All aristocrat-peasant societies socialize their population to flatter the
aristocracy, including by pretending to be interested in their interests;
democratic-market societies like the United States are aristocrat-peasant
societies in which everyone is treated as an aristocrat. (See
www.historyexplained.com for the theoretical model of aristocrat-peasant and
tribal societies; but bear in mind that its model of history is wrong. Read
_1491: New Revalations of the Americas Before Columbus_; had the northern
American Indians only been immune to smallpox, we'd think of democratic-market
societies as a shoddy alternative to the one true way of self-controlled
tribalism -- which the Middle Ages, too, had been fitfully evolving into.)

So, the problem is not that children have short attention spans; it's that
they haven't learned to fake interest in the manner expected in Western
societies. (From your name, I'm guessing that you're American or Canadian.)

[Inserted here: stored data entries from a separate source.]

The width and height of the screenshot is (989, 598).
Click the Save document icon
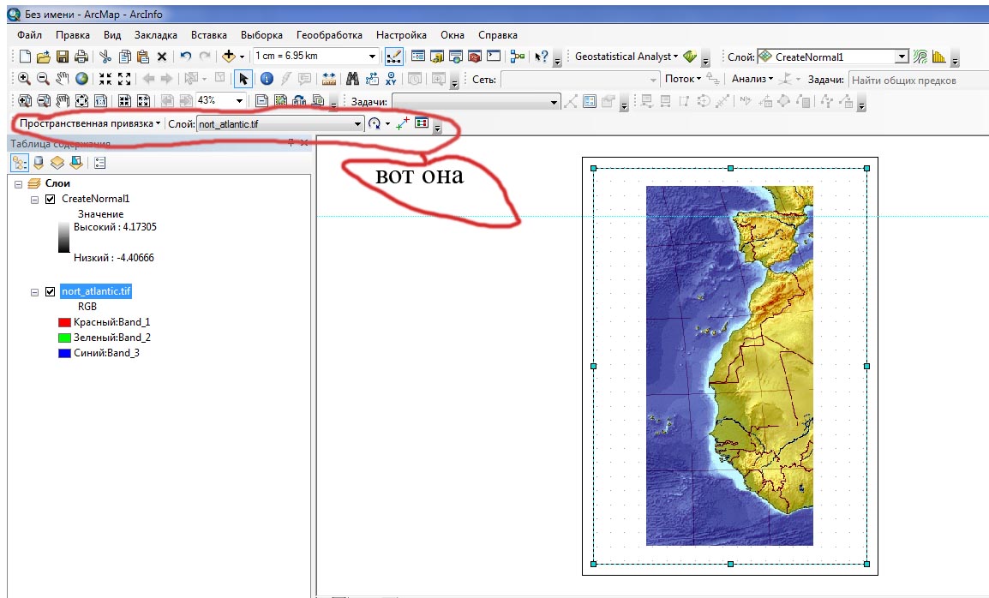tap(63, 57)
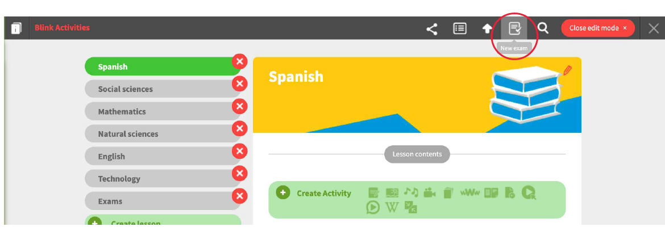Viewport: 665px width, 235px height.
Task: Click the green plus Create Activity button
Action: pos(283,192)
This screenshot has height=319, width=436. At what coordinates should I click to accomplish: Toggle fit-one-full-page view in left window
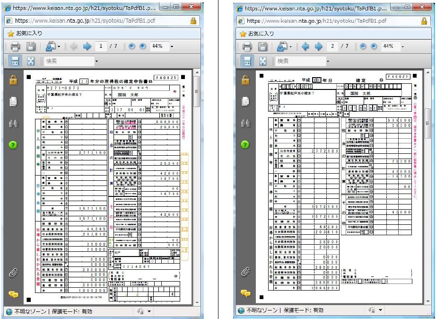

When a Western child, or a member of most types of tribal societies, is bored,
he or she doesn't try to hide it; by contrast, when genuinely interested in
something, such a person exhibits a passionate interest uninhibited by
concepts of aristocratic reserve.

In short: figure out what a child is interested in -- or rather, let the child
figure that out for him- or herself -- and all the rest should come together
on its own. Just hope it's not an interest that leads to graduate school in
the humanities...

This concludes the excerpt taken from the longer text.